Over the years this theme has incited many a controversy.

It’s progress that we no longer get up in arms when IT is compared to pure infrastructure which was the main criticism against his article with voices defending it as ever evolving and therefore incomparable to the examples he was using in the article and his following book – electricity, railroads or telephones which were limited to a fixed set of functionality and applicability.

A few years later, when CI/CD – which stands for “Continuous Integration – Continuous Delivery”- came about, Carr was further vindicated as technology moved from being a fixed asset meant to be created and used for years to come as a competitive advantage into a dynamic, ever-changing temporary advantage ready to be dethroned by anyone who wanted to build more, faster.

It’s progress that the terms around CI/CD have become mainstream enough that irrespective which side of the equation we reside in, business or IT we would have heard of it and understood it’s about ever evolving and that few contest that those who found the right process groove in their ways of work and can routinely deliver in a continuous delivery fashion may get to market 20x faster and have 98% fewer errors.

We shouldn’t expect many people to have sat around pondering the difference between “CI/CD” and “DevOps” but those who did know the key ingredient that builds the nuance is the human element. (In broad terms that deserve a better debate, the former refers to a way to automate every aspect of software creation and integration whereas the latter includes why it’s encouraged, a view towards the business drivers as well as advocates an intrinsic change in the culture of the companies employing it.)
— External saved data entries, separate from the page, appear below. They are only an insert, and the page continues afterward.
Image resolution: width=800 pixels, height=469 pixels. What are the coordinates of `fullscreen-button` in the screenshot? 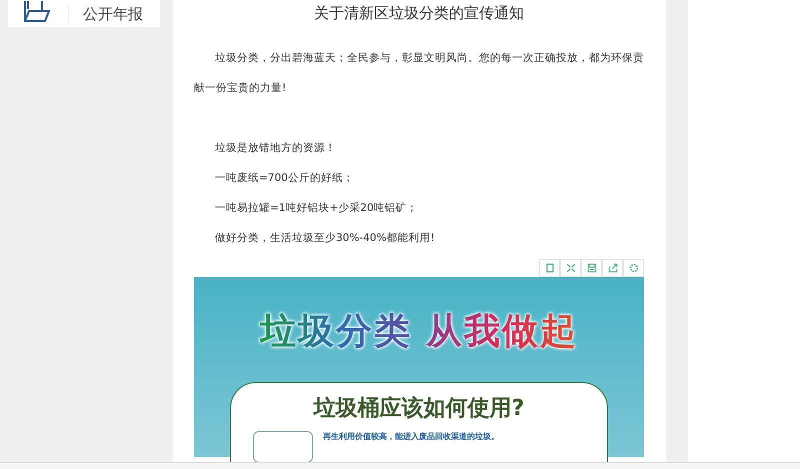 It's located at (570, 268).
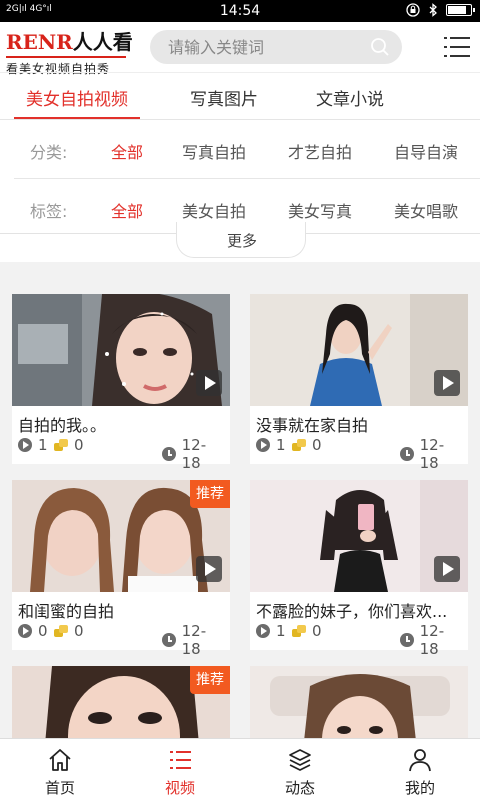  I want to click on nav-video: 视频, so click(180, 770).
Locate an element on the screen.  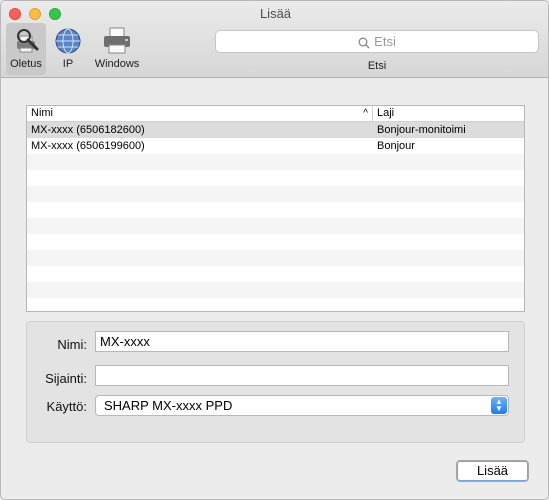
driver-select-value: SHARP MX-xxxx PPD is located at coordinates (168, 406).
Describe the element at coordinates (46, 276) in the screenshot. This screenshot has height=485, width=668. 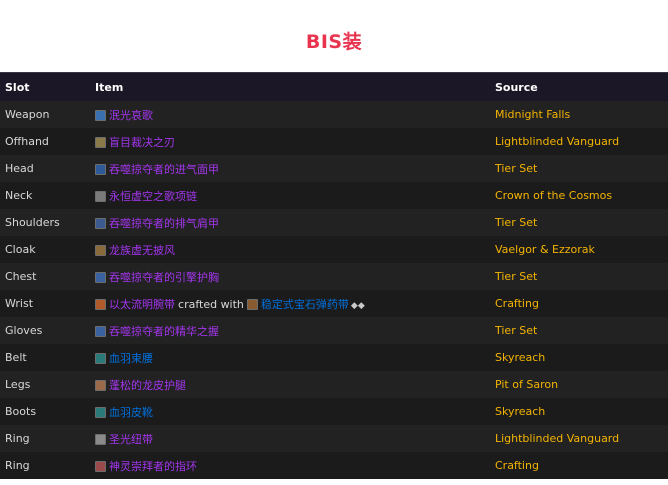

It is also undoubtedly progress that we all now collectively view technology as a means to an end and that end is giving the consumer the experience and service they need and not a goal in itself. This hasn’t come about from some altruistic a-ha crisis of consciousness global technology powered corporations have had but from the fact that the lessons of the ones consistently winning with the consumers have become mainstream enough for them to understand the dollar value of creating beloved experiences.

Not every company learned the same lessons mainstream and universally available as they are, not everyone lives in a DevOps cultural paradise of  psychologically safe teams and Agile deliveries driven by human centered design hypothesis that is ever questioned, tweaked and improved but those that do, are laughing on the way to their digital banking app.

So I put it to you that few people would still object to the point that technology is but a commodity but at the same time, it’s easy to understand why that’s such a hard thought to let go of.

When we agree that technology is never an asset we have to look around and wonder what is. Customers are, undoubtedly in the way they relate to our companies. That relationship elusive as it is to create and maintain is what we must count as capital. But beyond that, what is truly an asset is our own people. Our employees. Their knowledge – not skill set; their emotional investment, their heart being into it – not their engagement; their courage and empathy and intuition – not their quantifiable number targets; that’s what’s a worthwhile asset we can count on. That’s what shouldn’t be seen as a commodity and why I am so reactive to the devaluating terminology in “Human Resources”.

So if those are our assets, if that’s where we know our capital is  – the two people facets of the equation – internal and external, both sides of the coin strictly about humanity therefore by definition and as a function of our understanding of it, hard to comprehend, quantify and change or at least much, much harder than technology – of course, we’re all collectively weary to admit it. But we must.

Say it with me “technology doesn’t matter, the people that make it and those we make it for, do.” Once we agree this is our collective hymn sheet, we can focus less on things that don’t matter and spend more time figuring out how to make those people happy and do so “through” tech not “for” tech.